Swapna Gopinath
India is currently facing a crisis which can escalate into a bigger catastrophe than COVID-19 and the consequences can be heart wrenching as we are already witnessing across the country. The exodus of the migrant population is of an unprecedented kind, triggered by the reckless and callous decisions taken by a senseless government at the Centre. Prime Minister Modi’s 8 p.m. address to the nation has emerged to be one of the dreaded moments in the history of the nation. Every time he begins his speech, Indians sit holding their breath, expecting the worst to befall on them. The memory of the demonetization is, no doubt, fresh in the minds of the people. COVID-19 resulted in a similar situation, and the lockdown for 21 days has opened up pandora’s box for this nation.
While our prime minister shares animated videos on his exercise schedule titled ‘yoga with Modi’ for his middle-class and upper-class admirers, the rest of India, the poor, the migrant laborers from urban India die on the roads. They are compelled to walk hundreds of miles, with no food or job in the cities, post the lockdown for 21 days. With a population of more than a billion and millions of them being migrant laborers, the decision to lockdown the country is turning to be a brutal and inhuman act on the part of the government. The lockdown was, no doubt a hastily implemented decision, without proper planning or even a passing thought about the far-reaching consequences or the possibility of an immediate disaster as we are witnessing right now.
The extreme callousness with which these laborers and their families are treated is being reported from several parts of the country. The Central government has instructed the state governments to close their borders or to prevent them from leaving their homes. The instruction will further worsen the case of the migrants already on the road. We hear leaders suggesting closing up the borders of the states, we read about these people being subjected to sanitization processes where they are publicly bathed in sanitizers, we read about chief ministers who plan to isolate them in stadiums once they reach their states after an arduous journey by foot.
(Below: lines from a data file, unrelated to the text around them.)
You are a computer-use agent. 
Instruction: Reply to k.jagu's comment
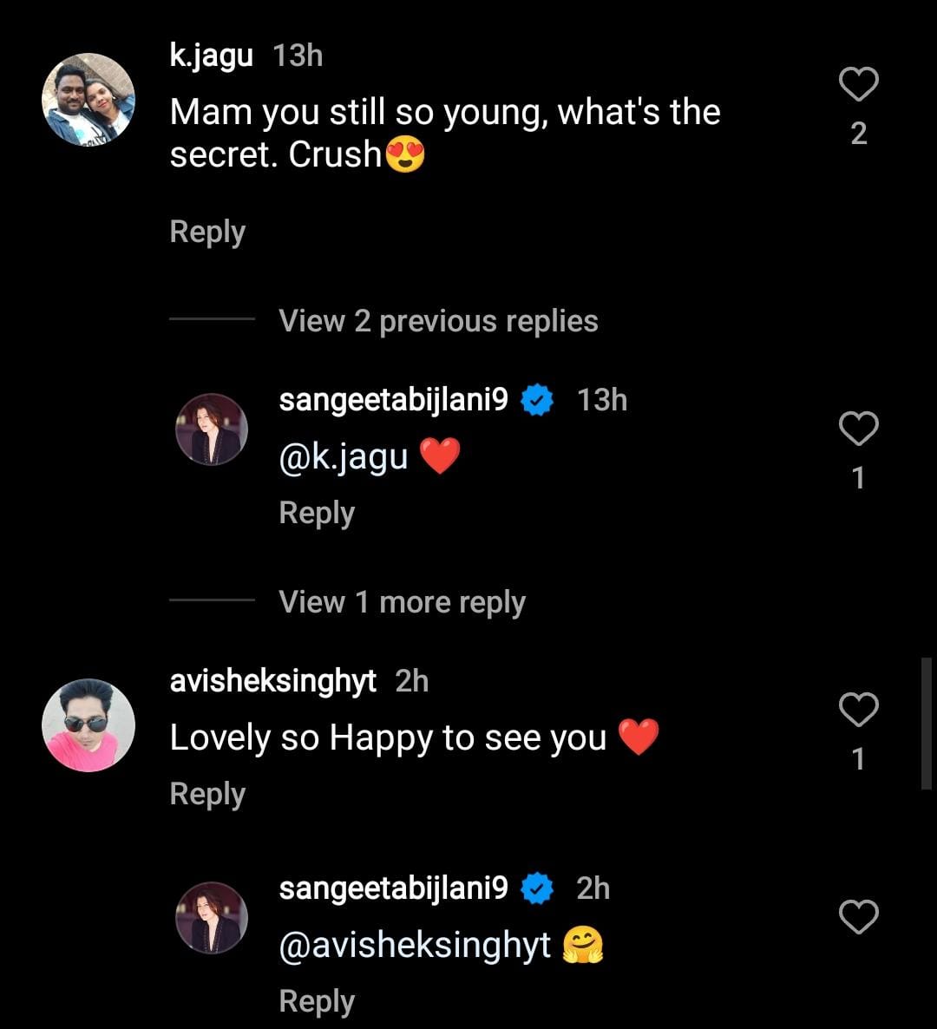(207, 232)
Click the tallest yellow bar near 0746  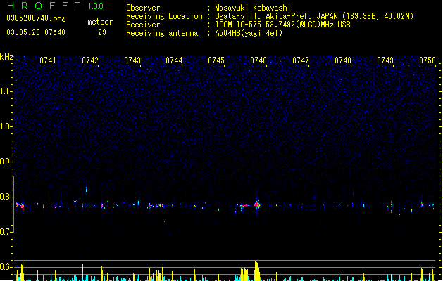tap(256, 271)
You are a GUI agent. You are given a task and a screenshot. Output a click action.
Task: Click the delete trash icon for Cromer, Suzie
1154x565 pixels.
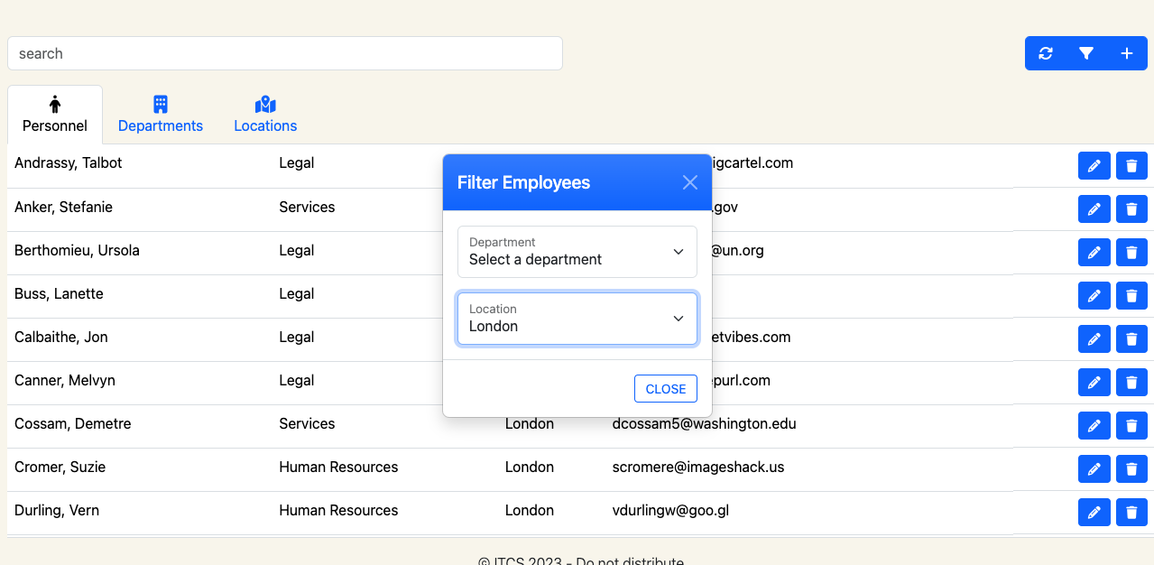coord(1131,468)
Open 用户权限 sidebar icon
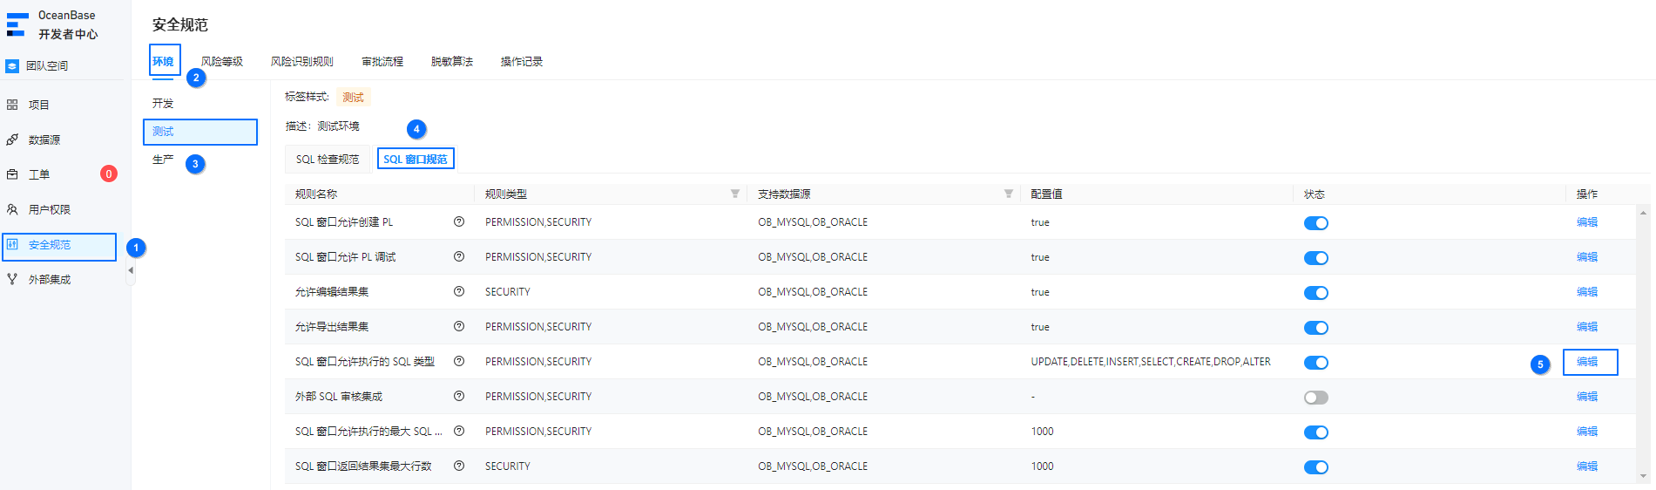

In this state of exception, they are treated as mere biological beings, their bodies totally under the control of the government machinery.
The pandemic has exposed the worst that governments are capable of and India leads by example in subjecting its own citizens to cruelty of an unprecedented kind. It is the poorest of the poor who are being subjected to this brutality and 22 of them have been reported killed, on their way home. Even as the central government remains responsible for this unplanned lockdown, without coordinating with the states or envisioning the problems it could trigger off in a vast and diverse country like India, Modi has refused to take responsibility and preferred to apologize for the difficulties caused to a large section of the population. For the prime minister, it is affective politics all the way!
Dehumanising the multitudes who are on a desperate journey to their native villages is what we witness in India now. The millions who have been subjected to this traumatic journey, which includes children as young as one year old, may survive it and live on with their lives of deprivation. Several of them might not have the strength and will to endure this long and excruciating travel by foot. Many of them might already have contracted the highly contagious virus and the close interactions with fellow travelers will result in a leap in the number of infected people in India. Above all, India will have displayed to the world, that our people, especially the poor, don’t matter to us and that a brutally insensitive and impulsive leadership can wreak havoc on any nation.